- WORK ORDER
Make a verbatim copy of all the records.

§

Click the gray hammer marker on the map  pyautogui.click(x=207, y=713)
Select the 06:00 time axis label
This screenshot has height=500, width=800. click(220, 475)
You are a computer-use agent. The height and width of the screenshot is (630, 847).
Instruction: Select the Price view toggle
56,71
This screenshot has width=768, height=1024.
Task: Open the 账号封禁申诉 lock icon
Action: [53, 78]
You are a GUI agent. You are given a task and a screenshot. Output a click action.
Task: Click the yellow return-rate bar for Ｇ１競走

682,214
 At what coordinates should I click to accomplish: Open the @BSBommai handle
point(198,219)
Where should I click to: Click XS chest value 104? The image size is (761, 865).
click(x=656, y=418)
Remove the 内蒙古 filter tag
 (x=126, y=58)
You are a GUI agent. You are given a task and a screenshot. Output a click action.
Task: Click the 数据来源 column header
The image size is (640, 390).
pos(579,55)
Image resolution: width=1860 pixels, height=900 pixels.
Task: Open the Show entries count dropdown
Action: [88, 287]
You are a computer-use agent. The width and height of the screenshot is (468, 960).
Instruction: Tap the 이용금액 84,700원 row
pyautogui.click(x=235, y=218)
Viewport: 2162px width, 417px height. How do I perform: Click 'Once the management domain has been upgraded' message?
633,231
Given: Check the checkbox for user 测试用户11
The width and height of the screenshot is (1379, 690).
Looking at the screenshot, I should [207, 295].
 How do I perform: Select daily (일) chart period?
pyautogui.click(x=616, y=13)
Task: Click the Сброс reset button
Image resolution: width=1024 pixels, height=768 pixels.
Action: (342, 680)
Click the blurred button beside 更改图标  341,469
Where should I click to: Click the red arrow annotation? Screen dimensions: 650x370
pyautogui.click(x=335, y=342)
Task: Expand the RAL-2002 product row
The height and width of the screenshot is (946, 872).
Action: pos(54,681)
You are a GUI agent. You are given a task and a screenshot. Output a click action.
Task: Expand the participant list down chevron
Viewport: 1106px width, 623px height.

§

- TASK OUTPUT
Click the gray hammer marker on the map  pyautogui.click(x=207, y=713)
Select the 06:00 time axis label
This screenshot has height=500, width=800. click(220, 475)
You are a computer-use agent. The height and width of the screenshot is (630, 847).
Instruction: Select the Price view toggle
56,71
This screenshot has width=768, height=1024.
Task: Open the 账号封禁申诉 lock icon
Action: [53, 78]
You are a GUI agent. You are given a task and a screenshot. Output a click action.
Task: Click the yellow return-rate bar for Ｇ１競走

682,214
 At what coordinates should I click to accomplish: Open the @BSBommai handle
point(198,219)
Where should I click to: Click XS chest value 104? The image size is (761, 865).
click(x=656, y=418)
Remove the 内蒙古 filter tag
 (x=126, y=58)
You are a GUI agent. You are given a task and a screenshot. Output a click action.
Task: Click the 数据来源 column header
The image size is (640, 390).
pos(579,55)
Image resolution: width=1860 pixels, height=900 pixels.
Task: Open the Show entries count dropdown
Action: [88, 287]
You are a computer-use agent. The width and height of the screenshot is (468, 960).
Instruction: Tap the 이용금액 84,700원 row
pyautogui.click(x=235, y=218)
Viewport: 2162px width, 417px height. How do I perform: Click 'Once the management domain has been upgraded' message?
633,231
Given: Check the checkbox for user 测试用户11
The width and height of the screenshot is (1379, 690).
Looking at the screenshot, I should [207, 295].
 How do I perform: Select daily (일) chart period?
pyautogui.click(x=616, y=13)
Task: Click the Сброс reset button
Image resolution: width=1024 pixels, height=768 pixels.
Action: (342, 680)
Click the blurred button beside 更改图标  341,469
Where should I click to: Click the red arrow annotation? Screen dimensions: 650x370
pyautogui.click(x=335, y=342)
Task: Expand the RAL-2002 product row
The height and width of the screenshot is (946, 872).
Action: pos(54,681)
You are a GUI agent. You are given a task and a screenshot. Output a click action.
Task: Expand the participant list down chevron
Viewport: 1106px width, 623px height.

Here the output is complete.